僕は通常、コンサートの際、目の前に譜面台を置いてプレイするということを決してしないが、今回、このナンバーに限り、自分自身のアレンジをあえて暗譜せず、写真のような「秘密兵器㊙️」を傍らのテーブルに置いてプレイすることにした。
理由は、今回ほかのナンバーも、ほぼすべて革新的なオリジナルアレンジによるバッハなので、ミックスアップのリスクを避けるため。
高さ約15センチのミニミニ譜面台。
譜面といっても、ただコードと進行のみ書きこんである、いわば暗号表のようなものなので、このサイズでじゅうぶん。

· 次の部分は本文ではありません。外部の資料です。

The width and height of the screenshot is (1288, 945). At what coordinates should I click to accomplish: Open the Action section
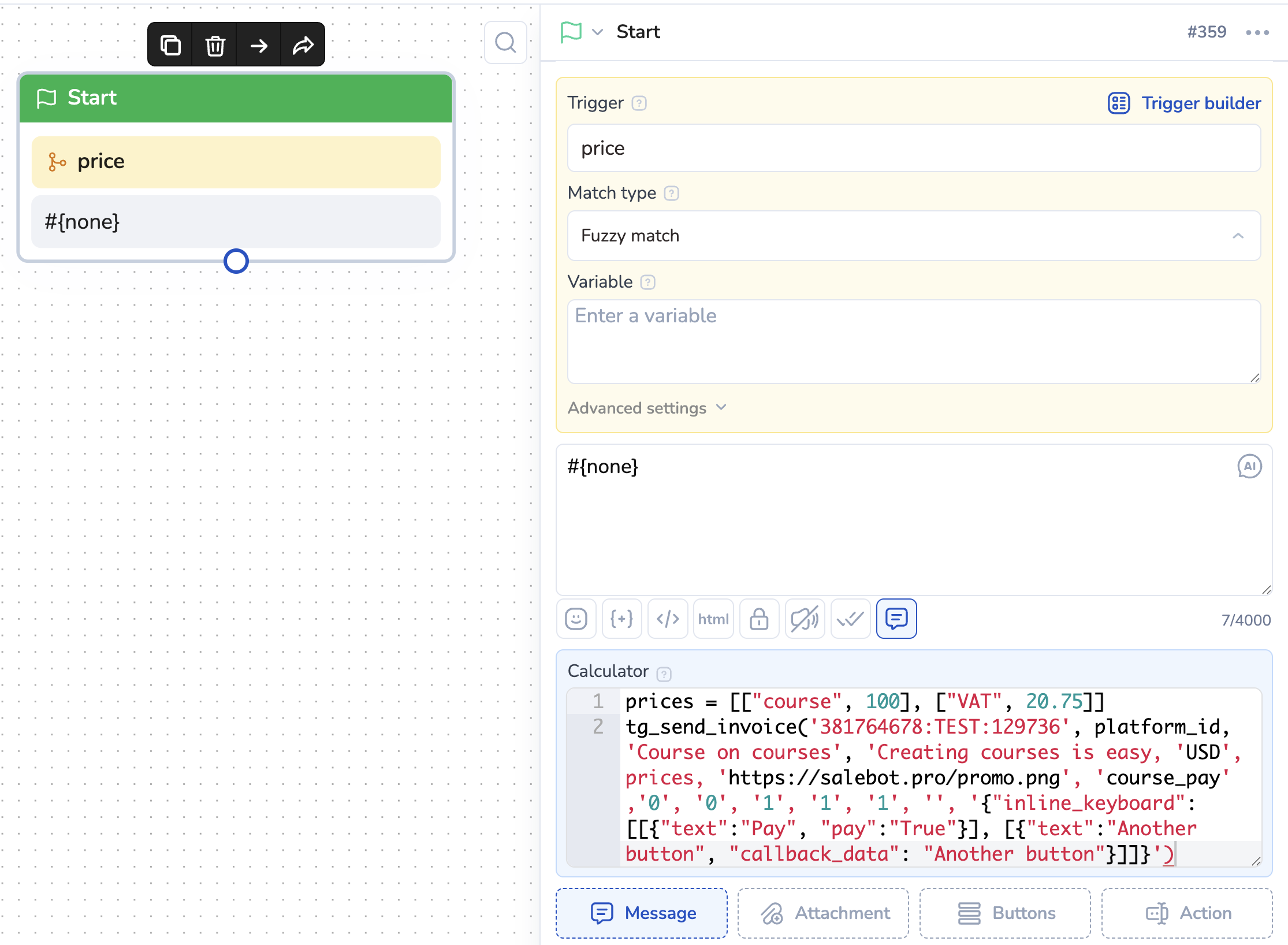coord(1187,913)
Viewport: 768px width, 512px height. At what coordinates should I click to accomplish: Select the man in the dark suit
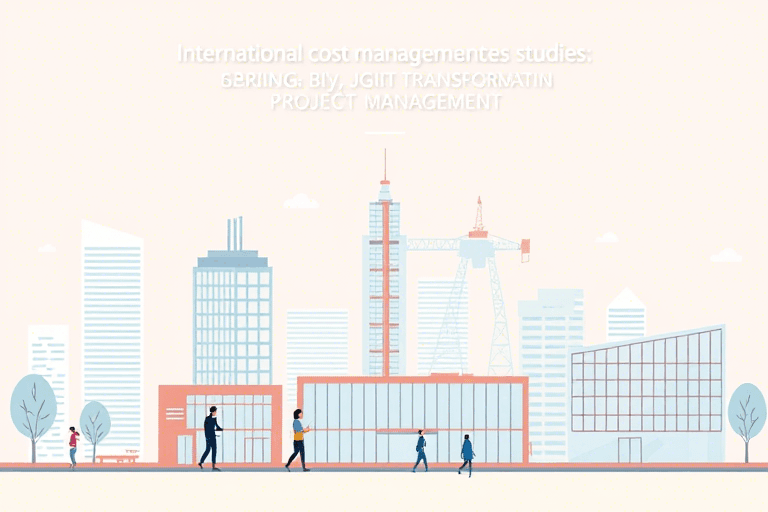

先日、カリフォルニアの骨董品店から取り寄せたもので、東京カテドラルの雰囲気にバッチリ。
軽いブラス金属製で、トップが回転する。
バッハは、作品のなかで、つねに魔法のような転調を行い、それが天空を舞うような展開を繰り広げたあと、ラスト再びもとの調に戻るという、まさにサウンドトリップともいうべき作風で聴くものを魅了するが、ときに「アレっ」と思えるような、かなり強引な「遊び」というか「オフザケ」を行いながら、もとの調子に押し戻すことがよくある。
バッハの転調というのは、ほとんどのリスナーが気がつかない「技」であり、それは、ただ短調が途中で長調になってまた戻るとか、半音上がってドラマティックに演出するといった類のものではなく、まさに古代インド音楽に通じるような、変幻自在の自由なフィーリング。もしバッハが、当時のヨーロッパ音楽の楽典のみしか理解していない作曲家であったら、決してあの「平均律ピアノ曲集」などというものは、決して世に残すことはできなかっただろう。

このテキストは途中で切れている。